Using Machine learning (ML) assisted data stewardship
Machine learning assisted data stewardship provides multi-fold benefits like accelerating manual tasks, shortening review cycles, and improving data quality. Machine learning-based product categorization feature helps the data stewards in using time on more meaningful activities than thinking about the right category for the products. The feature is based on open source lightweight Python libraries, which have no additional licensing overhead.

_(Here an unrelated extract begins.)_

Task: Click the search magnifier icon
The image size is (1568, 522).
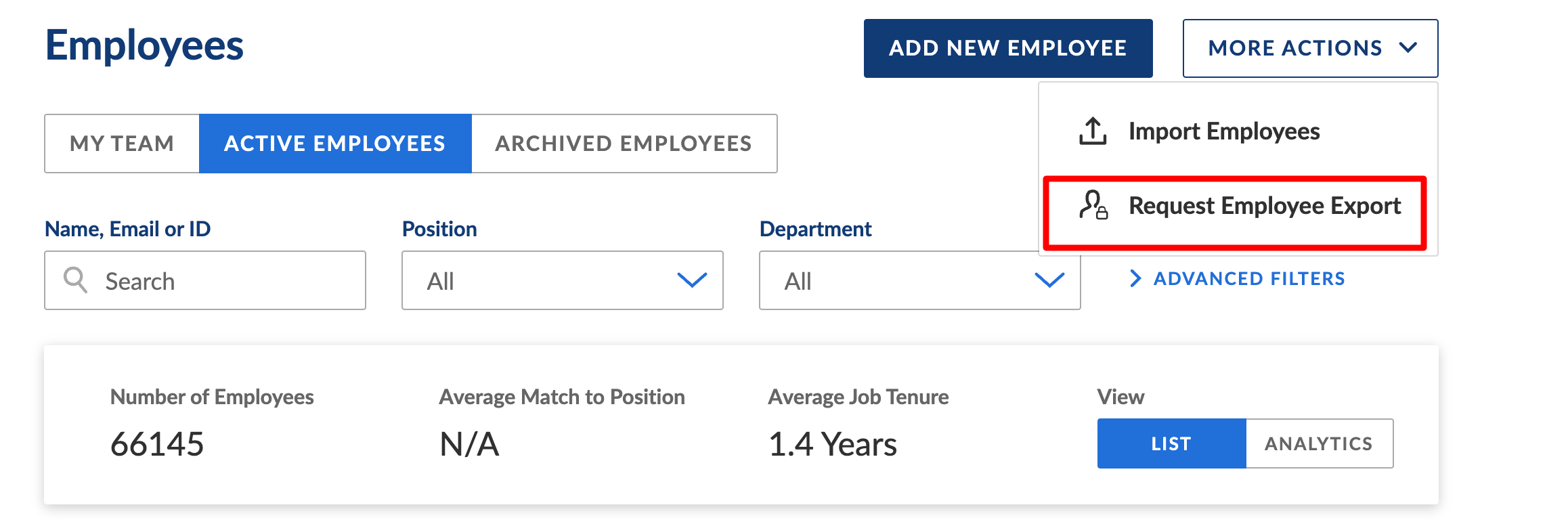Action: tap(75, 280)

Product Auto Categorization
Fix Pack 10 and later, Fix Pack 7 Interim Fix 4-
In Product Master, machine learning (ML) is used to auto-categorize the product names to appropriate product categories. The trained ML assigns appropriate categories to products imported into the Product Master. This feature requires the initial data file containing 2 or more product attribute data columns and the expected product categories column be specified for the training. The training data must have representation of product attribute data from every category. This representation must contain data samples such that the model learns enough variations of possible product attribute data in every category. There should be a correlation between the training data features and their mapped category. At least 100 rows of data should be present for each category in the training file. When training is in progress for specific catalog, no other training should be triggered till the current training gets completed. The latest 3 versions of a model for specific catalog are retained and you can specify the version to be used for prediction through 'Version' attribute of 'Machine Learning Threshold and Version Lookup' table.
-
In Product Master, ML is used to auto-categorize the product names to appropriate product categories. The trained ML assigns appropriate categories to products imported into the Product Master. This feature requires the initial data file containing product names and the expected product categories be specified for the training. The training data must have representation of product names from every category. This representation must contain data samples such that the model learns enough variations of possible product names in every category.

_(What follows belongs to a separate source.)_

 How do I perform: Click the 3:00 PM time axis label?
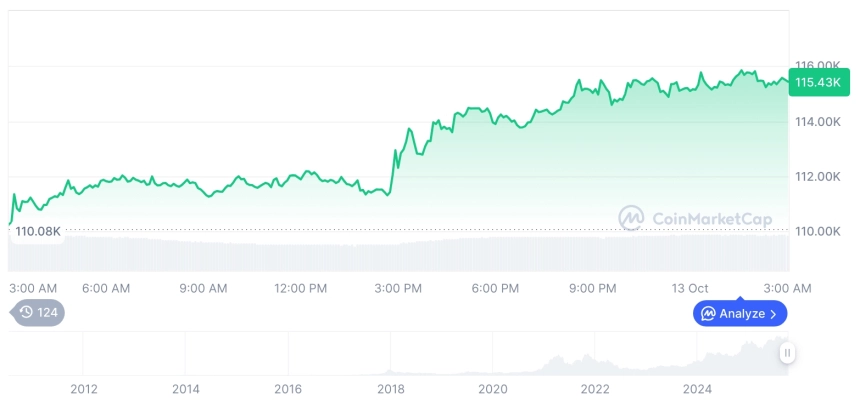pos(397,288)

With this feature, next sets of products that are imported into the system do not need their categories that are specified at import time. ML assigns appropriate categories. This model can be improved by passing the feedback from manual review of misclassification identified.
- Suggested Categories/Name
- Suggested Categories/Confidence Score
The spec should have a Feedback attribute of Boolean type. Feedback attribute can be present in primary or secondary spec. Feedback attribute is used in retraining. If you manually update mapping of an item in the collaboration area, the value of the Feedback attribute gets set to True in the workflow.

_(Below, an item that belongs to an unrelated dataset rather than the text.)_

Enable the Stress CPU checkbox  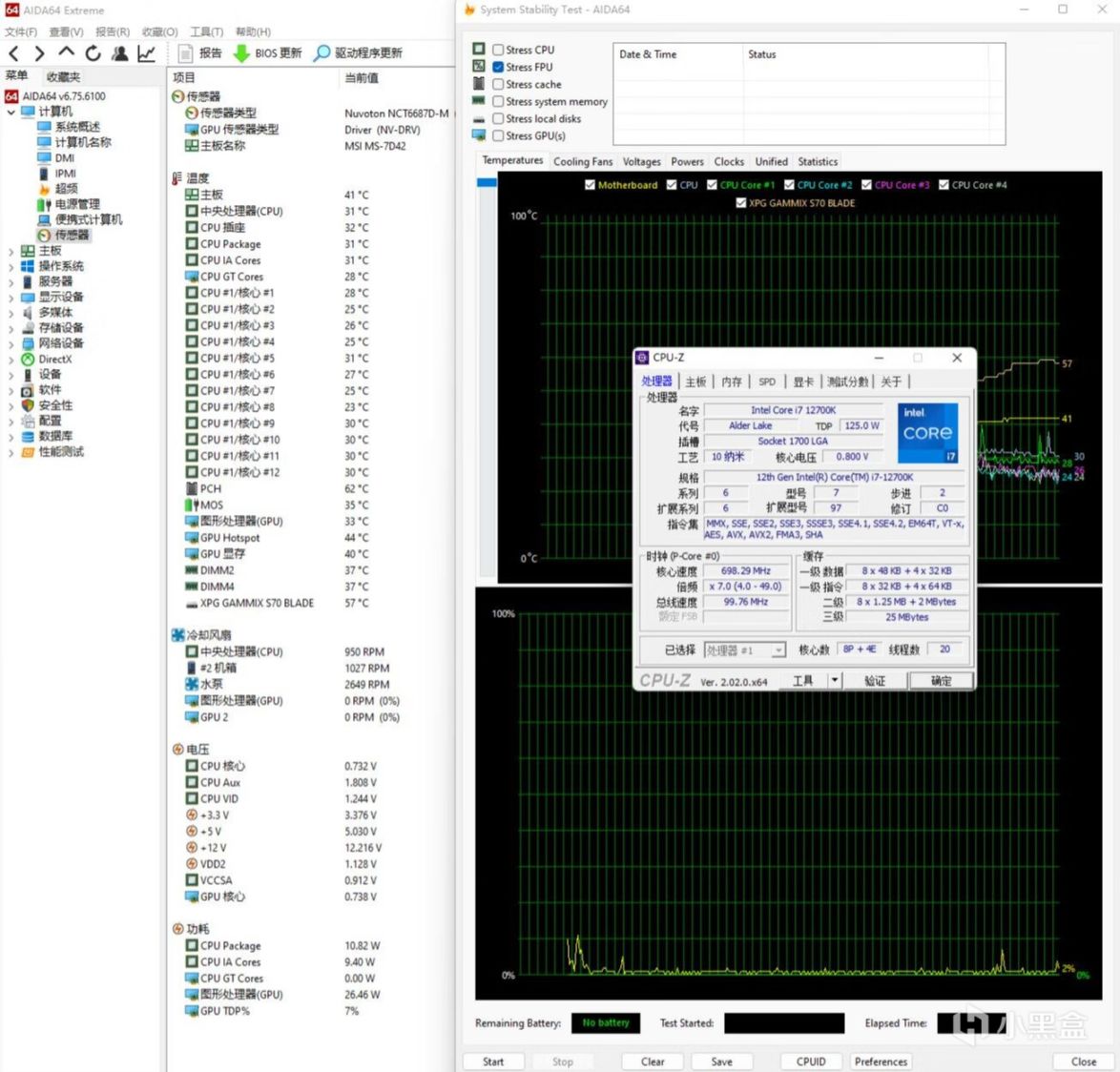coord(498,50)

Product Attributes Enrichment
In Product Master, product description is used to identify the values of attributes for the inlaying data model. This feature enables enriching a product just from its descriptions with no additional need to set the values explicitly. To use this feature, one must provide the list of categories and their products with their attributes and values that are provided in a Microsoft Excel or CSV file. Internally, it uses probabilistic data structures to store the data model and at run time assigns the best value to attributes from a given product description.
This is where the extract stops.